• **Available data**:

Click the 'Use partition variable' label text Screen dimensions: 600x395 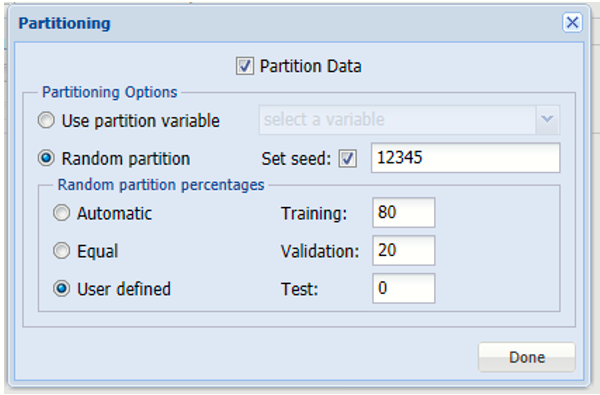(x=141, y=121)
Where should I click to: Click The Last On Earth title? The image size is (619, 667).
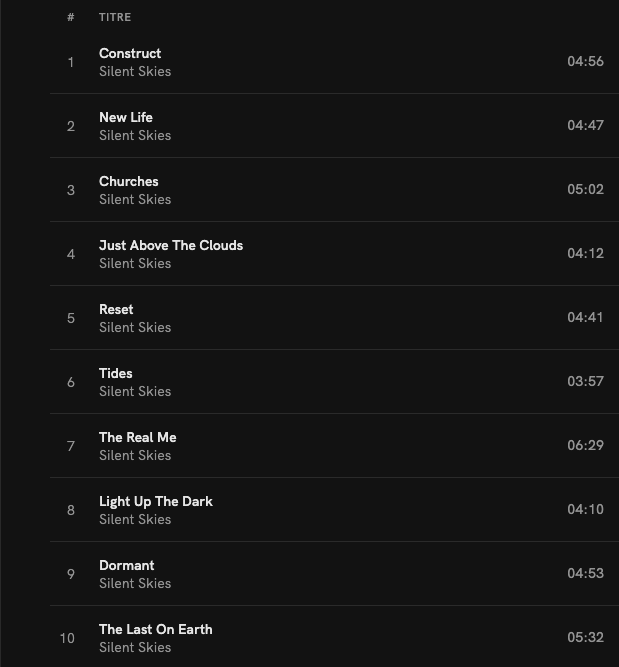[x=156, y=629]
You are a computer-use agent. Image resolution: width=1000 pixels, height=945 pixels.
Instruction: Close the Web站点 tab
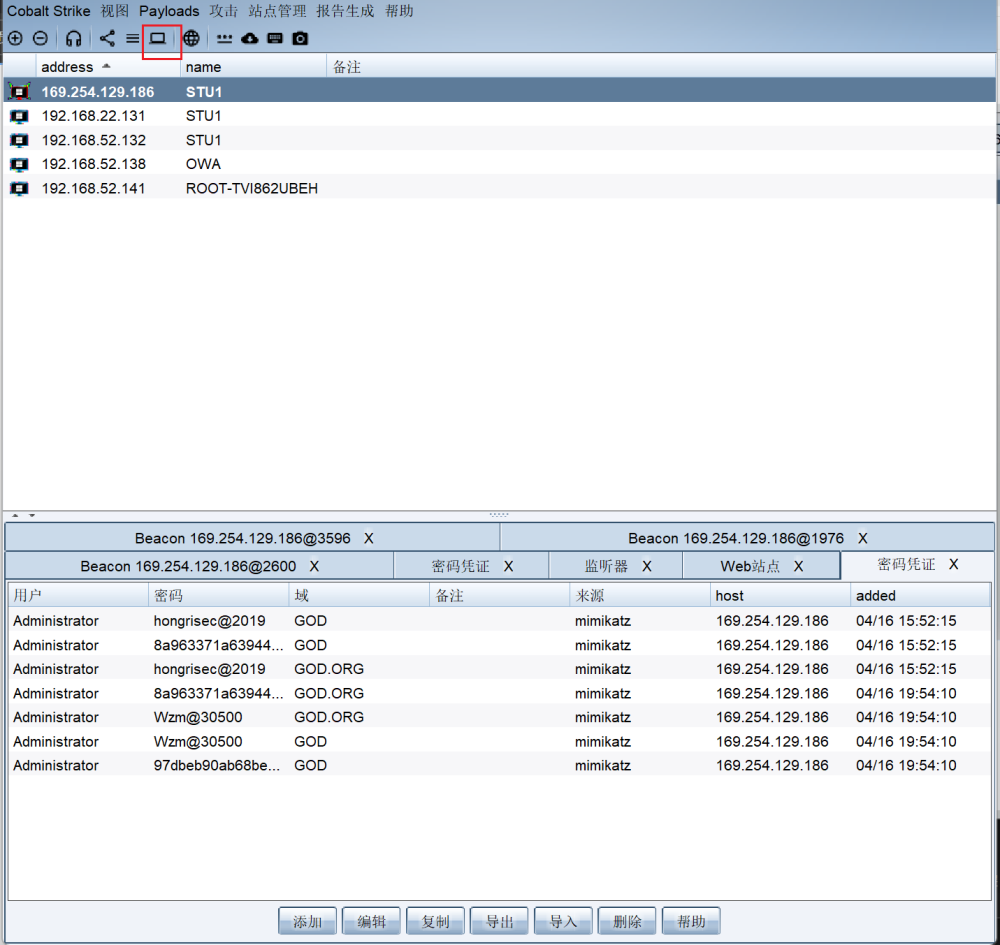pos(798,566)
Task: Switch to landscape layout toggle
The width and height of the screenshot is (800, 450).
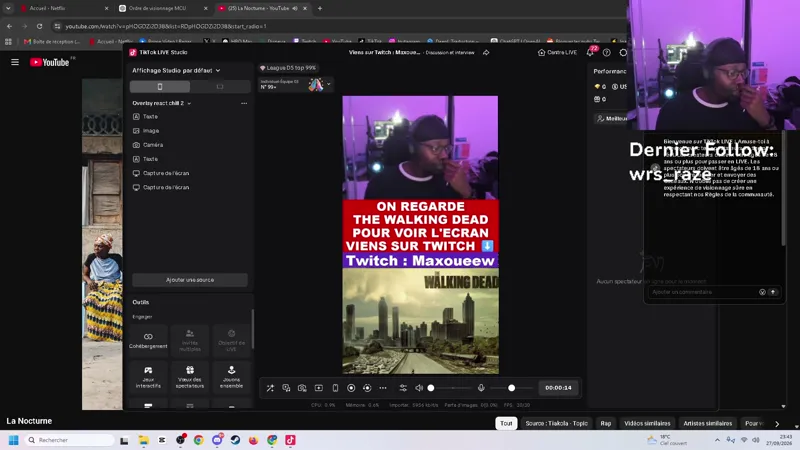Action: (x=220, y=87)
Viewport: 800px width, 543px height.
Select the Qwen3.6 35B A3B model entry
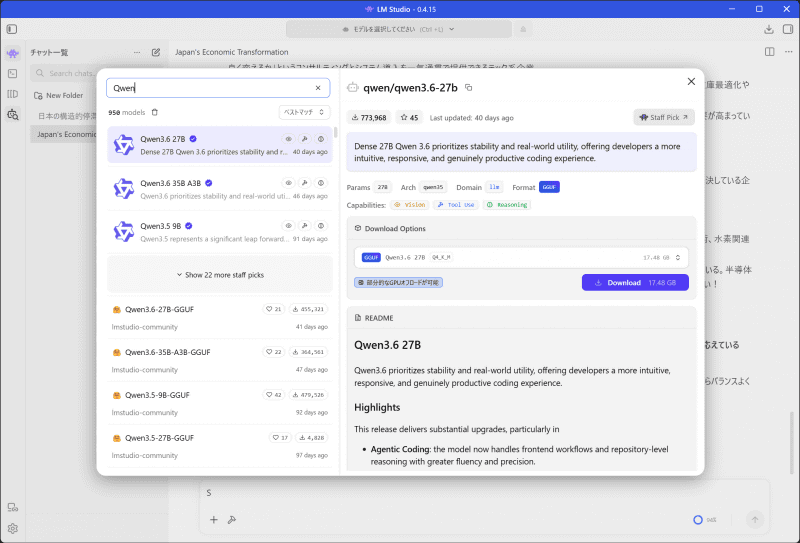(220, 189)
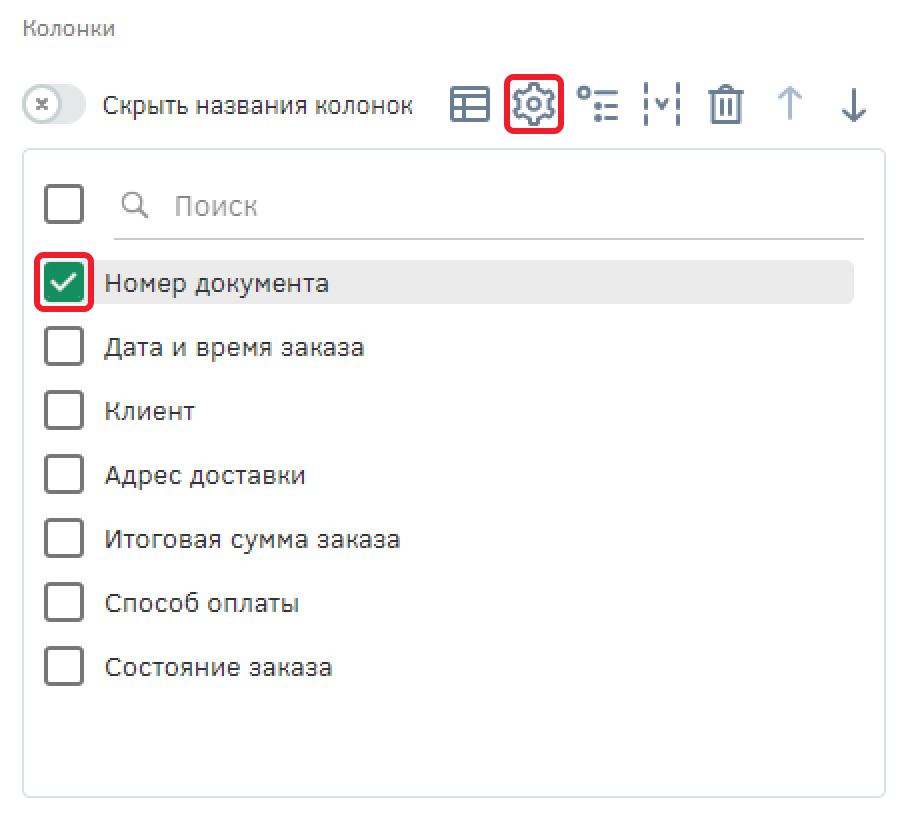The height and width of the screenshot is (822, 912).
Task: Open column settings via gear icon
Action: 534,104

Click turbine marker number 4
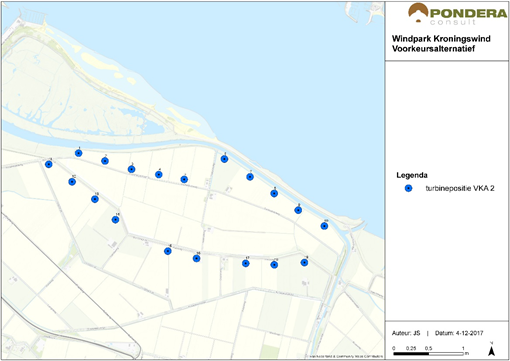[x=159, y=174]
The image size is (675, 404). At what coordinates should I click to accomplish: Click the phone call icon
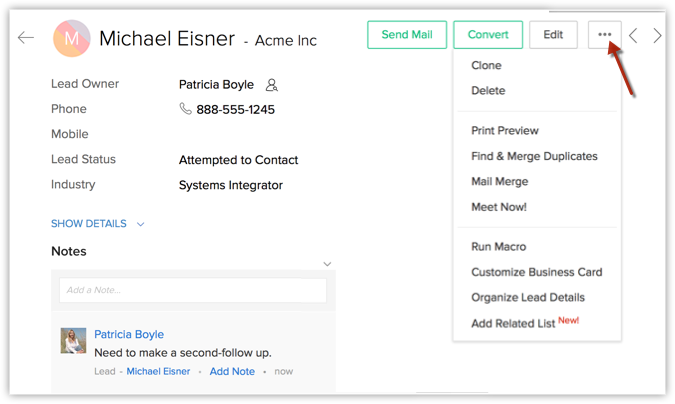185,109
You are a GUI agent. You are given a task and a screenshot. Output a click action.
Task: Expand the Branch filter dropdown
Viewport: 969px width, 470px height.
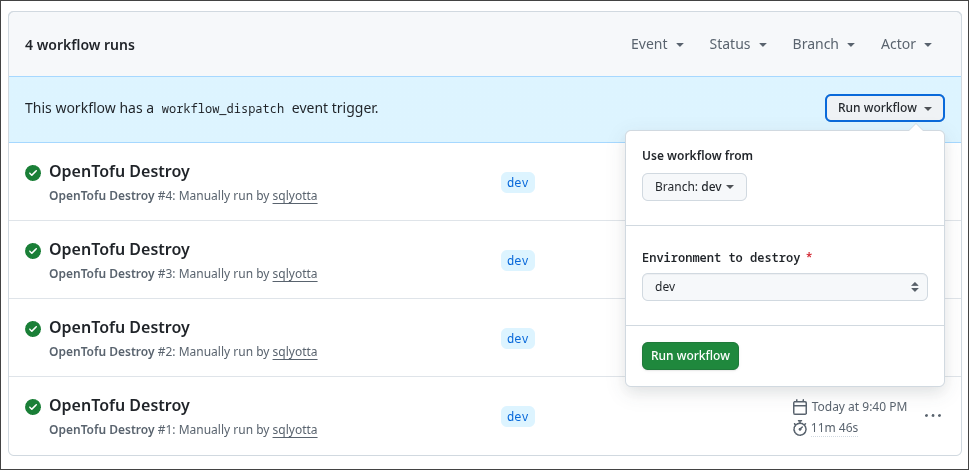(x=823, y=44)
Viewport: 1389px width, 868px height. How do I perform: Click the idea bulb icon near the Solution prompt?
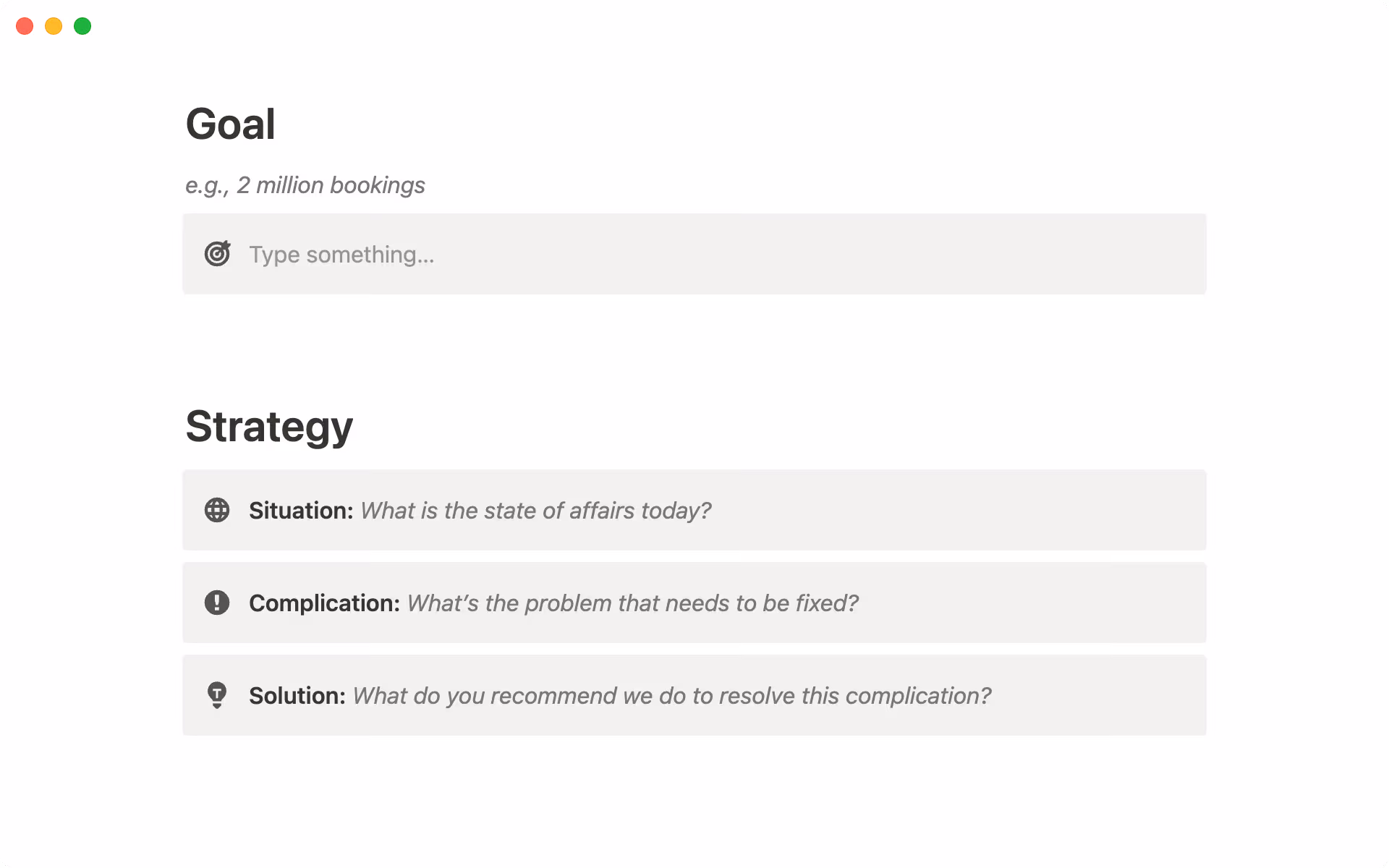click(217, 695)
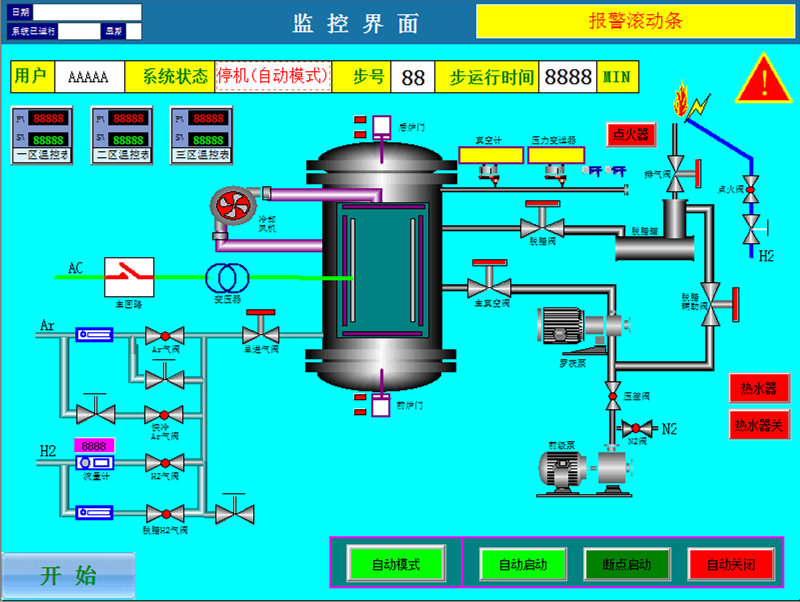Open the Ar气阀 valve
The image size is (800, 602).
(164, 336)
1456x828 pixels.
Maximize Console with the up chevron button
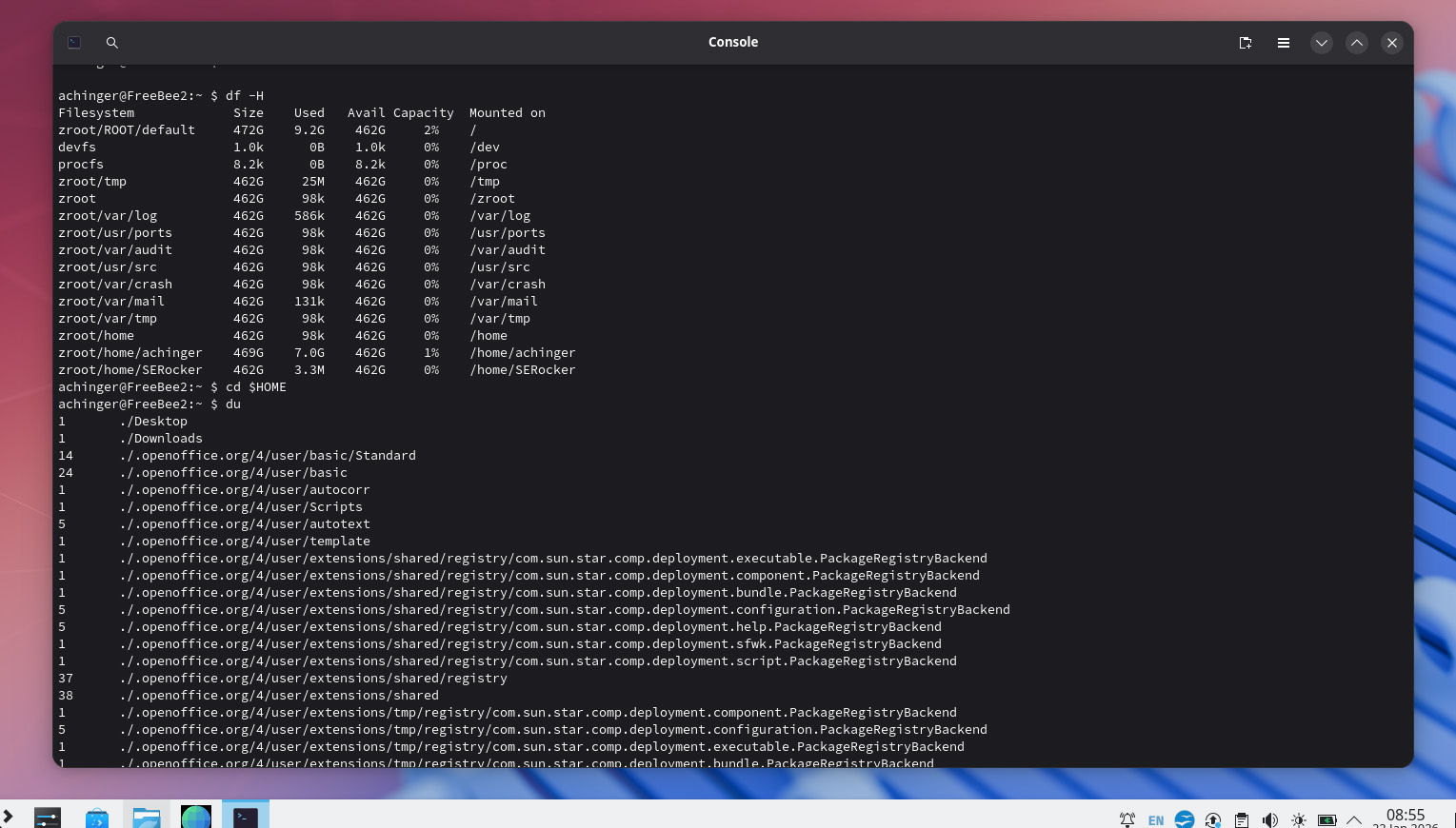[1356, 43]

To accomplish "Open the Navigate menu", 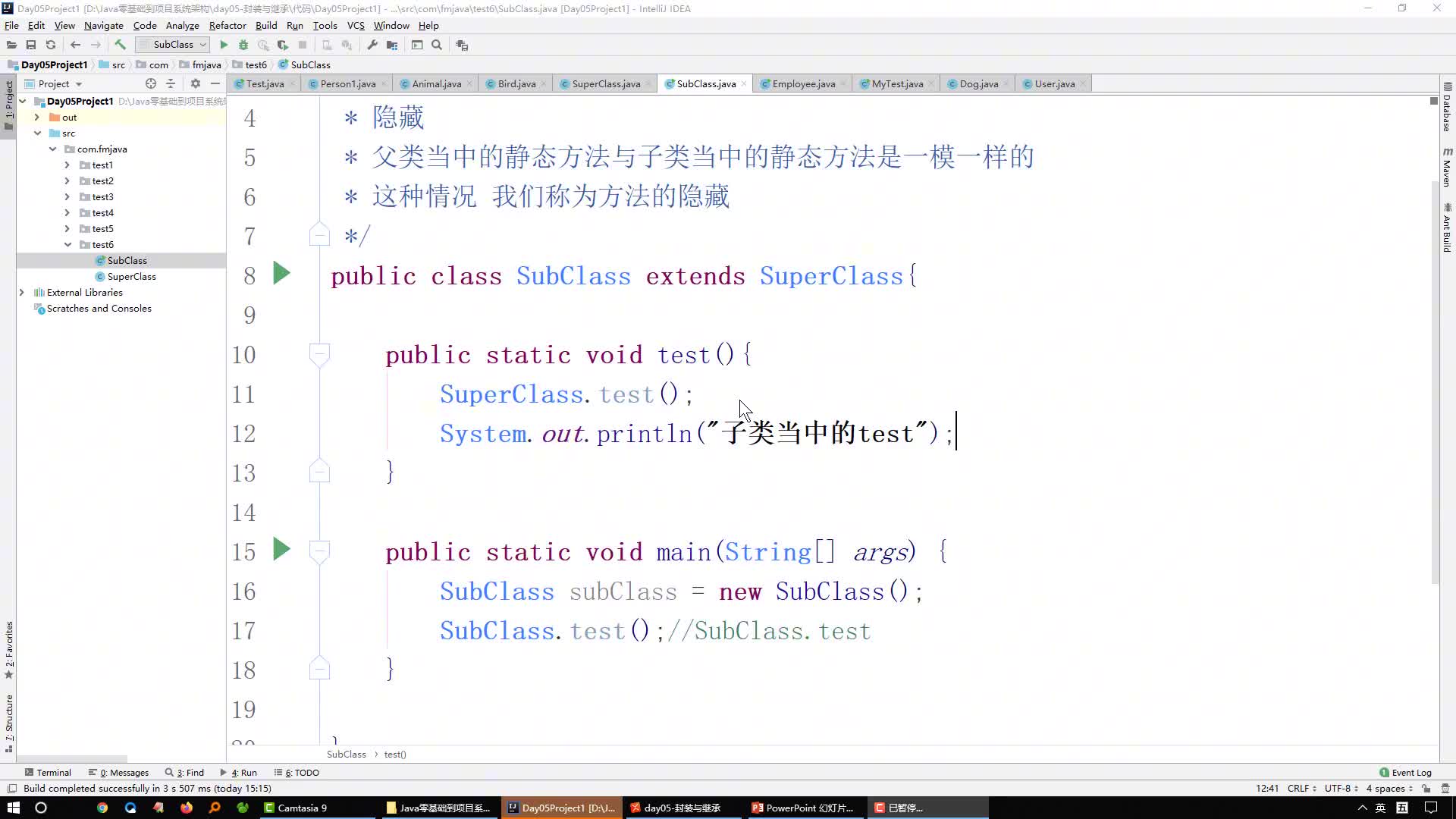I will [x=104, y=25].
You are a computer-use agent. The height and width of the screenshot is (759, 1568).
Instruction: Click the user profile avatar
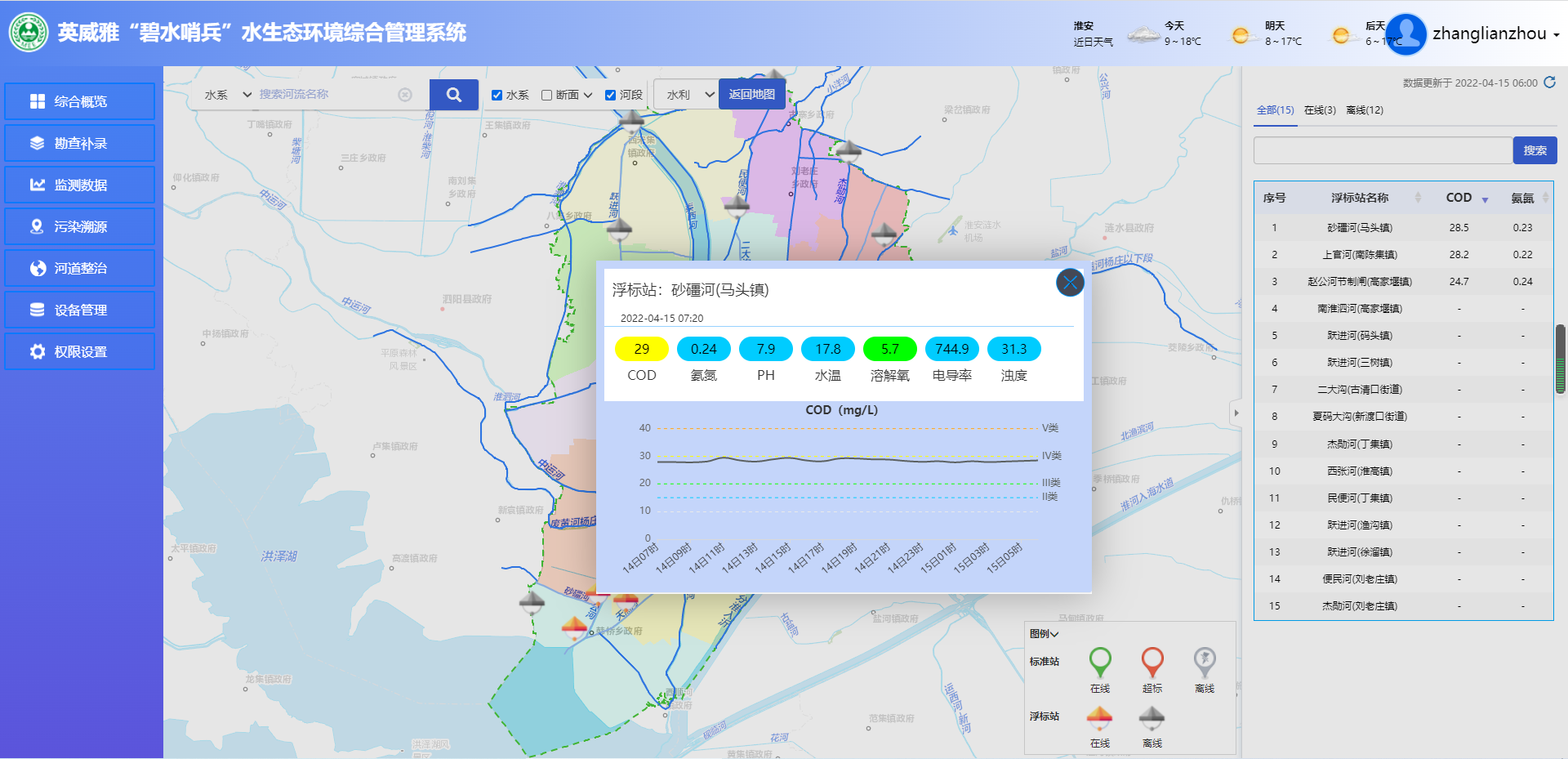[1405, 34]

• **Work instruction**:
Find the line with "Task: Expand the Branch filter dropdown" and the line with "1456x828 pixels." in the records above. Copy both and all lines between them exactly, without pictures.

• **Answer box**:
Task: Expand the Branch filter dropdown
Viewport: 969px width, 470px height.
(x=823, y=44)
Viewport: 1389px width, 868px height. How do I perform: Click the idea bulb icon near the Solution prompt?
click(217, 695)
Open the Ar气阀 valve
The image size is (800, 602).
(164, 336)
1456x828 pixels.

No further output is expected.